How we compute the week's biggest price moves.

Issue 001 · published Sunday 7 Jun 2026 · prices measured Friday 5 Jun 2026

Per-item, per-store deltas. The window label on each row is the real one — not a fixed Friday-to-Friday.

What the Movers page shows

The Movers board surfaces the staples whose cheapest valid per-basis price moved the most since the previous snapshot. “Per-basis” means per-kg for solid products, per-litre for liquids, or per-each for products priced individually — never pack price. The percentage delta is the headline number; pack price is shown inline as supporting context only.

Two columns: Up this week (prices rose) and Down this week(prices fell). Rows with a per-basis move smaller than our noise floor (see below) are excluded and don’t appear.

How we pair snapshots

For each staple-at-store combination, we compare the two most recent snapshot clusters that have at least three valid SKUs. The window label on the row (e.g. “19 May → 26 May”) is the actual pair of dates — not an assumed Friday-to-Friday. Fetch cadence can vary, so the window can range from 6 to 14 days. The label is always the real one.

Within each snapshot cluster, the “cheapest valid” pick is the lowest per-basis price across all AI-classified valid SKUs at that store on that date. No special filtering beyond the valid/excluded classification.

Minimum pool threshold (R3)

A row only appears on the Movers board when boththe prior and current snapshots have at least three valid SKUs for that staple at that store. When the pool falls below three — because the retailer has limited stock, we’re watching a narrow category, or a SKU was excluded after new classification — we suppress the row rather than report a thin signal. A thin pool can produce a movement that reflects one pack disappearing, not a real price change for the category.

Special-state flags

Each row carries a SpecialChipwhen the supermarket’s own catalogue flags a relevant pack as on special this week.The chip is a packaging-level indicator — “the retailer is calling this a special” — not a claim about the actual discount level. We surface two states:

  • Special starting: the current snapshot carries the on-special flag; the previous snapshot did not. A drop in price may reflect a specials-on flip, not a structural wholesale shift.
  • Special ending: the previous snapshot was flagged as on special; the current one is not. A rise in price may reflect the shelf returning to its regular rate, not a new price increase.

__Listed entries__.
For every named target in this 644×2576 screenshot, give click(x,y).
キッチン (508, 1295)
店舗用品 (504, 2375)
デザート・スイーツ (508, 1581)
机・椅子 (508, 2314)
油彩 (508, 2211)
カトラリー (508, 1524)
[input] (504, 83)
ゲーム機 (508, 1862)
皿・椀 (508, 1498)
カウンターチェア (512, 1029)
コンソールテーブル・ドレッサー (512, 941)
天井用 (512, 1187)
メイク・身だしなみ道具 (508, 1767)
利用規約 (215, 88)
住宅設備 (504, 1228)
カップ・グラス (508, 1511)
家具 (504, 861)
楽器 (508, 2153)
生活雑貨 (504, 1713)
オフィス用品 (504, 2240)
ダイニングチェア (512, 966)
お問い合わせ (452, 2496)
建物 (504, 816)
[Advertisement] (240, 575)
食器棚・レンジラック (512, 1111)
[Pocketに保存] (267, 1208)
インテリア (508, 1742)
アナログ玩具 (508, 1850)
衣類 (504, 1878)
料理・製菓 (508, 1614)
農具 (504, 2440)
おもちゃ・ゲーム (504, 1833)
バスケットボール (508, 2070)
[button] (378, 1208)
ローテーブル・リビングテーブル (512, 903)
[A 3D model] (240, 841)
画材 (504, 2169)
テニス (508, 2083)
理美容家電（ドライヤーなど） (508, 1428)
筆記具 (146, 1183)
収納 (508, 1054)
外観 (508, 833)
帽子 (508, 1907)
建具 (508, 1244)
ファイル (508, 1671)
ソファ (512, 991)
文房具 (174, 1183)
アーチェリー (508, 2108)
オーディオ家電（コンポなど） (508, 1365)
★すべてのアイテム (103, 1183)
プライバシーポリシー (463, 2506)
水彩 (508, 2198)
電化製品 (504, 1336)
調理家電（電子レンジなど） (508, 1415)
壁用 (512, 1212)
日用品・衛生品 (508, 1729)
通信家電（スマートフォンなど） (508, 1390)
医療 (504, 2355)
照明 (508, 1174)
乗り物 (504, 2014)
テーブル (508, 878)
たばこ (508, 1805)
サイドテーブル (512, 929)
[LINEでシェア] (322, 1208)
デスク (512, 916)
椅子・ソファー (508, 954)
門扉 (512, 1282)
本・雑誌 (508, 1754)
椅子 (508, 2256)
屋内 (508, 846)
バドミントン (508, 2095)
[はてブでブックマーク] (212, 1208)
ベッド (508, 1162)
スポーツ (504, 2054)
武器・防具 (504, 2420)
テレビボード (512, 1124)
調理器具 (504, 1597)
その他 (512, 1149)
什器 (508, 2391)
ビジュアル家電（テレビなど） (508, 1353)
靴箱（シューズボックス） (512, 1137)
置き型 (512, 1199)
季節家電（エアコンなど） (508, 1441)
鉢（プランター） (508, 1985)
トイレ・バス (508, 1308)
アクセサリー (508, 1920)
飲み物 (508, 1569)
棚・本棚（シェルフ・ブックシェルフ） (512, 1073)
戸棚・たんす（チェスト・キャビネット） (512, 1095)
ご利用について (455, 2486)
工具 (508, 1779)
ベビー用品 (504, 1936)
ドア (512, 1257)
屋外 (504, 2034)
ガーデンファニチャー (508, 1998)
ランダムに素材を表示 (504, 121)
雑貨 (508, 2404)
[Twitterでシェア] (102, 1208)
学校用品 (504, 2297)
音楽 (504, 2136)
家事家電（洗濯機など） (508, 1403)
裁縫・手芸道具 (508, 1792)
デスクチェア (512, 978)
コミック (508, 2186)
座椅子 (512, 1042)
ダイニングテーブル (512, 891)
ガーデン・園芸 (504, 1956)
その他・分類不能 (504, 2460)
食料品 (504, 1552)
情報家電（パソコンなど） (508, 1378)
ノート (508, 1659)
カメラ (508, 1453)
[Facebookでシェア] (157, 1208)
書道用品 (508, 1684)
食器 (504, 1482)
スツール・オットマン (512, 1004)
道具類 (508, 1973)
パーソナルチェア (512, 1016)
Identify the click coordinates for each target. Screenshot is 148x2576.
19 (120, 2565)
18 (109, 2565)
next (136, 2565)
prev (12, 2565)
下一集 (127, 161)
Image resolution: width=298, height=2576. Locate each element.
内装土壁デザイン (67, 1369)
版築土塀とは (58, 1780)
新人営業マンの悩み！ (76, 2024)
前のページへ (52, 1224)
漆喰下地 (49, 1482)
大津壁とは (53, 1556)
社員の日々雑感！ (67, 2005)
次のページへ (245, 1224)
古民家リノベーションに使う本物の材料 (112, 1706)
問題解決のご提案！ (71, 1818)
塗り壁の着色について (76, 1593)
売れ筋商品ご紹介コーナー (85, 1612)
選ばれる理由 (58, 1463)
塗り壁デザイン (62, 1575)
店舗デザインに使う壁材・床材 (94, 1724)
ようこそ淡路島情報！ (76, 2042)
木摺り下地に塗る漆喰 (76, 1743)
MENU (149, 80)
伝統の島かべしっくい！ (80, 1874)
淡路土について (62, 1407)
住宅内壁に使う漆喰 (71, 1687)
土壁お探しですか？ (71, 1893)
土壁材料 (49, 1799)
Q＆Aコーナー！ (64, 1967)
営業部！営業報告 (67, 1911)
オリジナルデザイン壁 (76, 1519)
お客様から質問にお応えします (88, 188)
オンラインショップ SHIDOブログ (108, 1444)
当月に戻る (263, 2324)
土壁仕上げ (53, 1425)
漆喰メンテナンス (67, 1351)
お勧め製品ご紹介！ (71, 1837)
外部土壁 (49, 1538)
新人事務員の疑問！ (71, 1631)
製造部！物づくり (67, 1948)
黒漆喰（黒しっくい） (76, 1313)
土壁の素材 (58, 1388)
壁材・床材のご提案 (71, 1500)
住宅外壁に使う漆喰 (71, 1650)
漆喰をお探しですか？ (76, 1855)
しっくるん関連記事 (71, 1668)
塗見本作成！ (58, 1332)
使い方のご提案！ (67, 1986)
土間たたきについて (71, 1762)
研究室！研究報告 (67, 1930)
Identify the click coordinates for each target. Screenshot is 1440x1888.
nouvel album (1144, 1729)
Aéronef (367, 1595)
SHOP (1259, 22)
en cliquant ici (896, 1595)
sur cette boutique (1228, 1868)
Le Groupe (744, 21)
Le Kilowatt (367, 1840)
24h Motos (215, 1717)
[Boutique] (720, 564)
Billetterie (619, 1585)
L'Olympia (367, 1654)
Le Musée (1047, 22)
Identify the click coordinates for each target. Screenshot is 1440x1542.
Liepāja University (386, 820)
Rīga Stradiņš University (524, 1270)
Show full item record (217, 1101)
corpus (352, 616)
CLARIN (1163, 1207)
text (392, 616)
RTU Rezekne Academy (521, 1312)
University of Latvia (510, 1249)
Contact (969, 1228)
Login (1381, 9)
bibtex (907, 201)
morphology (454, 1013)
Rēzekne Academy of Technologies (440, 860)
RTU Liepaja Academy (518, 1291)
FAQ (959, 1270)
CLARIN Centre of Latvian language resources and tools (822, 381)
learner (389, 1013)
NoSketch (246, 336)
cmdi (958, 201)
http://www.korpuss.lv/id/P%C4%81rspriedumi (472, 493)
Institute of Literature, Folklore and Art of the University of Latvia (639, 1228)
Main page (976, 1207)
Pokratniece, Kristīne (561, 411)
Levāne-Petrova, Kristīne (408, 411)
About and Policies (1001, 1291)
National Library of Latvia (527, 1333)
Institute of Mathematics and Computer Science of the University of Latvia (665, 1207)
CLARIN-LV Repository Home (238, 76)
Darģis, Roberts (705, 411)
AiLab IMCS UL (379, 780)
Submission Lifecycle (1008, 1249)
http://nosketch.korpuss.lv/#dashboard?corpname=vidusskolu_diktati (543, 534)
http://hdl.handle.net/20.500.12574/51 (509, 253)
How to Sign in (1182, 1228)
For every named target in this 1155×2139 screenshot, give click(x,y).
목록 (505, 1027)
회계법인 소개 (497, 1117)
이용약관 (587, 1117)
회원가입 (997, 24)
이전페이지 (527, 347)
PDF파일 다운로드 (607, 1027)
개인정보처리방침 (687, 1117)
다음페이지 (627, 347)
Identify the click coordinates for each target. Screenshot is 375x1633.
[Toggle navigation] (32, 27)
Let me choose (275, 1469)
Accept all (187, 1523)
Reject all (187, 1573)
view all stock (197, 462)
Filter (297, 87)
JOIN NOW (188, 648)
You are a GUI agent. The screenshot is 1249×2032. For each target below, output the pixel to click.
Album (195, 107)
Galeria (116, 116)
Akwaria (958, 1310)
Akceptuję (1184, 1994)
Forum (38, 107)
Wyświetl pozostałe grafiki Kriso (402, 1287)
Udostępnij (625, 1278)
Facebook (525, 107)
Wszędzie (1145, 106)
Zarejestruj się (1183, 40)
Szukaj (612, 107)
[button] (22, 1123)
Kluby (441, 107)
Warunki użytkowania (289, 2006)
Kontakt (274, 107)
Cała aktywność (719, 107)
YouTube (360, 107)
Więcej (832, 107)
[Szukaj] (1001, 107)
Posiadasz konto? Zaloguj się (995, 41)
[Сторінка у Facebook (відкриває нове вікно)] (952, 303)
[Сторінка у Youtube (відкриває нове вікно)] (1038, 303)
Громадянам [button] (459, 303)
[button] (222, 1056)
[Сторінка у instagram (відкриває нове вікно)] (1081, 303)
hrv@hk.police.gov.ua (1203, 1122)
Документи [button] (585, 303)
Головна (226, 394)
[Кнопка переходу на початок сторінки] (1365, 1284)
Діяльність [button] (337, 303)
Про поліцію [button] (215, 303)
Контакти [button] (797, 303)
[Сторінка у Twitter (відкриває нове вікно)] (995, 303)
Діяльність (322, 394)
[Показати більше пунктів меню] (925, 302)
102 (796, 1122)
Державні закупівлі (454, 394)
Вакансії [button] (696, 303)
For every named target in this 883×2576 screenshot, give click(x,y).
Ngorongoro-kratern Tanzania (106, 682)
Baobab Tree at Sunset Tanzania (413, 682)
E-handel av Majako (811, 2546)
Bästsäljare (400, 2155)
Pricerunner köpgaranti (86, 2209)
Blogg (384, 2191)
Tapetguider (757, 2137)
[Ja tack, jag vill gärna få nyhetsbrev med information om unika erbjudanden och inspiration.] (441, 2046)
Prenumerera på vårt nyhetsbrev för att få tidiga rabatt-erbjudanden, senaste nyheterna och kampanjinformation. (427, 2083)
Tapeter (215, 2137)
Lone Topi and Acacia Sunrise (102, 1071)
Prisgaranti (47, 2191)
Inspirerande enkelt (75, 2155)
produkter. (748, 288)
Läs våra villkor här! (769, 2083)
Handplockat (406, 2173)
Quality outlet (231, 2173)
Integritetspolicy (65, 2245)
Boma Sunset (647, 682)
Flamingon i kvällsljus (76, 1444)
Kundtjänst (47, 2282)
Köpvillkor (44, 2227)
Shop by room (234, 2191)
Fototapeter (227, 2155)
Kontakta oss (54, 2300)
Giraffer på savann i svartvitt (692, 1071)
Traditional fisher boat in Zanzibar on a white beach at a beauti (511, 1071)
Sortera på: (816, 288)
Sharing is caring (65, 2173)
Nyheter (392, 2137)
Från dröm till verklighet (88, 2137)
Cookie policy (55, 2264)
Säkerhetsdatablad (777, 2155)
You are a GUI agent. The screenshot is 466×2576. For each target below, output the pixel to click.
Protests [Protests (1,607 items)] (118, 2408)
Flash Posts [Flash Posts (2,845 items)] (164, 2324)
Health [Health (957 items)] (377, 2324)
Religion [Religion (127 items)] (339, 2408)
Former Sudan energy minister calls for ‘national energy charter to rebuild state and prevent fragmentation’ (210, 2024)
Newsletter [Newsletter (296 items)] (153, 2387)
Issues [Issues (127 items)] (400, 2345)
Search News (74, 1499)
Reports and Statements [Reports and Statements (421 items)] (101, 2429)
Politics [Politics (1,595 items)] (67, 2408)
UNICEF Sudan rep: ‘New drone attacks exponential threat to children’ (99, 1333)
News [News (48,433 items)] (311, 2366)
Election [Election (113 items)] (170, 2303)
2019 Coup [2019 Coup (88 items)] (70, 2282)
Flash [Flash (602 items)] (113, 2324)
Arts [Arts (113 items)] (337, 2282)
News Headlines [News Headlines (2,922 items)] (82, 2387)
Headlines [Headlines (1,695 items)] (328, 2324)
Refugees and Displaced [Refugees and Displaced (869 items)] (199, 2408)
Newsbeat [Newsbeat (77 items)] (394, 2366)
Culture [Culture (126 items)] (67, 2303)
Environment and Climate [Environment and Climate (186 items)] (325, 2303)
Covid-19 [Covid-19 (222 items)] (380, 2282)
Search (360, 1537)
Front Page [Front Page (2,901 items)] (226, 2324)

__What this task involves__.
Write the next part of the methodology note on computing the week's biggest price moves, starting after its final sentence.

__Written reply__.
We don’t hide specials-driven moves — they are real price changes for the shopper that week. We label them so the reader can judge whether the move is structural or transient.

Noise floor

We exclude rows where the per-basis move is smaller than 2%. At the depth of history we currently hold (approximately five weeks), moves under 2% are within ordinary price-feed jitter — the noise produced by SKU pool reshuffles when the cheapest pack changes from one snapshot to the next without the underlying price actually moving. As the corpus deepens we may tighten this floor; the current threshold is conservative.

Per-product drilldown

Tapping a row on the Movers board expands a per-SKU history table showing the last four snapshot prices for each tracked product in the pool. The table shows per-basis price in the left column and pack price as supporting context in the right column. When a per-basis price wasn’t captured for a snapshot (missing product-size-grams), we note it rather than substituting pack price as if it were a normalised number.

What the Movers page doesn’t show

  • Year-on-year moves. Our corpus runs approximately five weeks deep. A 52-week trend chart will appear once we hold 52 weeks of our own data.
  • Cross-store aggregate savings.The Movers board is per-store, per-item. We don’t compute or imply a “save $X by splitting your shop” number — that mixes baskets that don’t exist in that form.
  • Cause attribution.We can measure that a price moved. We don’t claim to know whether it reflects a wholesale cost change, a competitor response, a seasonal shift, or a tactical promotion. More history makes causation legible; we’re building that corpus now.